Find each line in the records below that contains the string "Newsletter" and copy that line in full, treating uppercase and lowercase letters as distinct.

(INFORMATION SUPPLIED)

··········

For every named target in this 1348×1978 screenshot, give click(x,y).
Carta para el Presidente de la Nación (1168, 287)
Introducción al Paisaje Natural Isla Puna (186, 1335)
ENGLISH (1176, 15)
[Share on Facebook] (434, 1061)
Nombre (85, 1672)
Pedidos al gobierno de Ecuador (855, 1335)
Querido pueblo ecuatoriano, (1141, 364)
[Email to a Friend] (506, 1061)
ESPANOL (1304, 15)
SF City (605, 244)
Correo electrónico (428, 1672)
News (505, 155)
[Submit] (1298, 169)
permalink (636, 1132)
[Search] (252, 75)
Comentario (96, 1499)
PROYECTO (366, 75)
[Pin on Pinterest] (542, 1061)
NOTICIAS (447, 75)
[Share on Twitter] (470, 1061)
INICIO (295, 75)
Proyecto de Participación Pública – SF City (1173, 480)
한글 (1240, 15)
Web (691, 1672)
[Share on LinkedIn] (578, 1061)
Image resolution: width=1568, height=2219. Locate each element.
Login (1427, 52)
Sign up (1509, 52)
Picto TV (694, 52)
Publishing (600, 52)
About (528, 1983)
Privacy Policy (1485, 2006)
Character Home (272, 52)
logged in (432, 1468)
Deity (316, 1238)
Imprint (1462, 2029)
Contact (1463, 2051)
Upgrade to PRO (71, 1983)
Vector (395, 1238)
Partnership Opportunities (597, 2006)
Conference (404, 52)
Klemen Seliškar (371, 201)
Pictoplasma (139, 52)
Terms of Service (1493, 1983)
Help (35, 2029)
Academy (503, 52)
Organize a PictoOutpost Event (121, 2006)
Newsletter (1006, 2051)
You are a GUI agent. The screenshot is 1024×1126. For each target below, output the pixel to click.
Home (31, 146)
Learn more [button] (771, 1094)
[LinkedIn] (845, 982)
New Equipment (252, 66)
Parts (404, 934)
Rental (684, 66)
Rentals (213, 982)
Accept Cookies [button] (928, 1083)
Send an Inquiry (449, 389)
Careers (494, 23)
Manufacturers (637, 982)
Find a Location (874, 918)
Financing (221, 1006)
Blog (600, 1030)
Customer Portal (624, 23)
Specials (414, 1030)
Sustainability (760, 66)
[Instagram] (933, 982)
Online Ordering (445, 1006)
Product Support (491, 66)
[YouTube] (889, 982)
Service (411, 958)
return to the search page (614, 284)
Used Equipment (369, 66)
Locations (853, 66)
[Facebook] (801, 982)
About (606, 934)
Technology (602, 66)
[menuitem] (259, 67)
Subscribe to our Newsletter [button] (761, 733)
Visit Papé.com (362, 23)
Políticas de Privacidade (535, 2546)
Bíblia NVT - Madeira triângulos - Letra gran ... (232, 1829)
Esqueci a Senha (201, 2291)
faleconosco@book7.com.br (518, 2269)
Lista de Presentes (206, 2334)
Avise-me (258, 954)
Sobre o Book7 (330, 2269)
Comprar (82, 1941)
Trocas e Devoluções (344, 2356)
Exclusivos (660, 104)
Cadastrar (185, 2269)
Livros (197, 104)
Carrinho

··········

(OUTPUT FOR THIS EXERCISE)
Newsletter (1006, 2051)
Subscribe to our Newsletter [button] (761, 733)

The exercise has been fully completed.